--- Text passage ---

Counting the data points over the time period seems to work best, the only problem is that some sensors like the Xiaomi Temperature & Humidity sensor only report a new value if there is a significant change, which means that the amount of data points isn’t always the same within the last 24 hours.

EDIT: I think it would be a lot more useful if the line just showed the exact graph over the set period of time, with the possibility to configure the level of ‘smoothness’ via the accuracy setting.

+1 for this

Well that’s how moving average should work. I’m not sure why the guy built it that way. Typically you specify how many points you want to be averaging. The way he wrote it was ‘this is the desired number of points I want’. Counter intuitive to be honest.

Yes, but still : accuracy 1 gives a flat line, accuracy 500 (or 5000 or 50000) still shows a flat line in the first part. See the example, red sensor with details opened, green sensor behaves the same.

You can see that I have data for this sensor over the whole 24 hours.

Your full sensor data is there. Take a look at the peaks. Your big graph has 4 big peaks and 1 little peak at the end.

Your flatline graph has 4 big peaks and 1 little peak. But it has a flat line in front. Are you showing 48 hours of data or 24 in the small graph?

24 hours (default) in the sensor configuration, 24h in the detail view !

--- Dataset content ---

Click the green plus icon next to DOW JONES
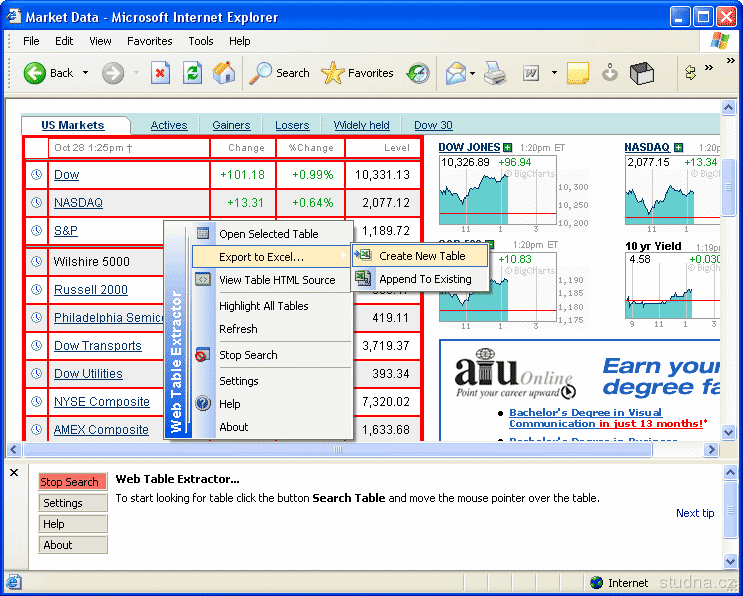 tap(508, 148)
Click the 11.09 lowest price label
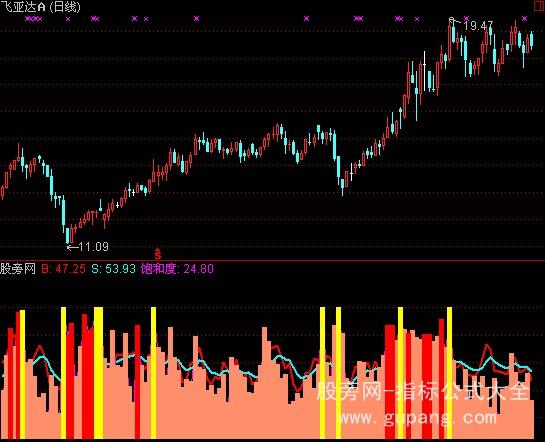The width and height of the screenshot is (545, 442). (93, 247)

---

**What to produce:**
Edit the part of the sensor-graph discussion that opens with the words "Yes, but still" and closes with "at the end.", changing "red sensor" to "blue sensor", and give that part again.

**Output of the exercise:**
Yes, but still : accuracy 1 gives a flat line, accuracy 500 (or 5000 or 50000) still shows a flat line in the first part. See the example, blue sensor with details opened, green sensor behaves the same.

You can see that I have data for this sensor over the whole 24 hours.

Your full sensor data is there. Take a look at the peaks. Your big graph has 4 big peaks and 1 little peak at the end.